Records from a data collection
====

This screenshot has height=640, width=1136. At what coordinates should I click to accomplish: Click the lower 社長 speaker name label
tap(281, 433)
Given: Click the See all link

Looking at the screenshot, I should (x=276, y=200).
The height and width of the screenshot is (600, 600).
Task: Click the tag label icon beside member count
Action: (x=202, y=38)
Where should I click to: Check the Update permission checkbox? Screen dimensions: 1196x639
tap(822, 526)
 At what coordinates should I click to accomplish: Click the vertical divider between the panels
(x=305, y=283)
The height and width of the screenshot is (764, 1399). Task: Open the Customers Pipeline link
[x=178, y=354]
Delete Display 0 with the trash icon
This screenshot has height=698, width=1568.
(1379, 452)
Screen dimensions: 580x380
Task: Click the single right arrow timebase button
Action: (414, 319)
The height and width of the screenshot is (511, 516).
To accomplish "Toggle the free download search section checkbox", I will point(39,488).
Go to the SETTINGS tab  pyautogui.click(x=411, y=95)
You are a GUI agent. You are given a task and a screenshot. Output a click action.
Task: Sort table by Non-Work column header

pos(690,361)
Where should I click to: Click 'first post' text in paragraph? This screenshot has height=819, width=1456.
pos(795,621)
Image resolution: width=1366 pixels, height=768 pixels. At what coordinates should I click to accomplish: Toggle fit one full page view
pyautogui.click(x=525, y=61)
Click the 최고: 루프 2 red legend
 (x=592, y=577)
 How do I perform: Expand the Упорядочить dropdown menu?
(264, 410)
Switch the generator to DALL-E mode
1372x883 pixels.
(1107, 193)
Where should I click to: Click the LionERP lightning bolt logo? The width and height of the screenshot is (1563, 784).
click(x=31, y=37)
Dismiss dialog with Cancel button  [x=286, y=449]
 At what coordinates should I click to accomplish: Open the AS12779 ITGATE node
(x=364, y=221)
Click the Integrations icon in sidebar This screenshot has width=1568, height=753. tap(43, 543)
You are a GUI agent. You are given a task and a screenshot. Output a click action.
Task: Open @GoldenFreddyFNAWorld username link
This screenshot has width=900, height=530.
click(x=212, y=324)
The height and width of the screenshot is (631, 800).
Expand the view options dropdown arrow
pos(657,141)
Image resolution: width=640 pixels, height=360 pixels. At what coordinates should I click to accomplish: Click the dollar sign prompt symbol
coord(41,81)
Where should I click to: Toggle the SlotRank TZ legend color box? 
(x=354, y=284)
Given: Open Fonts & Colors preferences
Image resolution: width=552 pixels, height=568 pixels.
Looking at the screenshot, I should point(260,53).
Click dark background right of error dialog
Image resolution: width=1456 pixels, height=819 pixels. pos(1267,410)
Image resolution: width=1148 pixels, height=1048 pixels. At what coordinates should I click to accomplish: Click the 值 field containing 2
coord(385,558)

====

Directions:
Express the lines above as a JSON list of strings, one string per line, leaving out blank lines.

Finished exercise:
[
  "This screenshot has height=640, width=1136. At what coordinates should I click to accomplish: Click the lower 社長 speaker name label",
  "tap(281, 433)",
  "Given: Click the See all link",
  "Looking at the screenshot, I should (x=276, y=200).",
  "The height and width of the screenshot is (600, 600).",
  "Task: Click the tag label icon beside member count",
  "Action: (x=202, y=38)",
  "Where should I click to: Check the Update permission checkbox? Screen dimensions: 1196x639",
  "tap(822, 526)",
  " At what coordinates should I click to accomplish: Click the vertical divider between the panels",
  "(x=305, y=283)",
  "The height and width of the screenshot is (764, 1399). Task: Open the Customers Pipeline link",
  "[x=178, y=354]",
  "Delete Display 0 with the trash icon",
  "This screenshot has height=698, width=1568.",
  "(1379, 452)",
  "Screen dimensions: 580x380",
  "Task: Click the single right arrow timebase button",
  "Action: (414, 319)",
  "The height and width of the screenshot is (511, 516).",
  "To accomplish \"Toggle the free download search section checkbox\", I will point(39,488).",
  "Go to the SETTINGS tab  pyautogui.click(x=411, y=95)",
  "You are a GUI agent. You are given a task and a screenshot. Output a click action.",
  "Task: Sort table by Non-Work column header",
  "pos(690,361)",
  "Where should I click to: Click 'first post' text in paragraph? This screenshot has height=819, width=1456.",
  "pos(795,621)",
  "Image resolution: width=1366 pixels, height=768 pixels. At what coordinates should I click to accomplish: Toggle fit one full page view",
  "pyautogui.click(x=525, y=61)",
  "Click the 최고: 루프 2 red legend",
  " (x=592, y=577)",
  " How do I perform: Expand the Упорядочить dropdown menu?",
  "(264, 410)",
  "Switch the generator to DALL-E mode",
  "1372x883 pixels.",
  "(1107, 193)",
  "Where should I click to: Click the LionERP lightning bolt logo? The width and height of the screenshot is (1563, 784).",
  "click(x=31, y=37)",
  "Dismiss dialog with Cancel button  [x=286, y=449]",
  " At what coordinates should I click to accomplish: Open the AS12779 ITGATE node",
  "(x=364, y=221)",
  "Click the Integrations icon in sidebar This screenshot has width=1568, height=753. tap(43, 543)",
  "You are a GUI agent. You are given a task and a screenshot. Output a click action.",
  "Task: Open @GoldenFreddyFNAWorld username link",
  "This screenshot has width=900, height=530.",
  "click(x=212, y=324)",
  "The height and width of the screenshot is (631, 800).",
  "Expand the view options dropdown arrow",
  "pos(657,141)",
  "Image resolution: width=640 pixels, height=360 pixels. At what coordinates should I click to accomplish: Click the dollar sign prompt symbol",
  "coord(41,81)",
  "Where should I click to: Toggle the SlotRank TZ legend color box? ",
  "(x=354, y=284)",
  "Given: Open Fonts & Colors preferences",
  "Image resolution: width=552 pixels, height=568 pixels.",
  "Looking at the screenshot, I should point(260,53).",
  "Click dark background right of error dialog",
  "Image resolution: width=1456 pixels, height=819 pixels. pos(1267,410)",
  "Image resolution: width=1148 pixels, height=1048 pixels. At what coordinates should I click to accomplish: Click the 值 field containing 2",
  "coord(385,558)"
]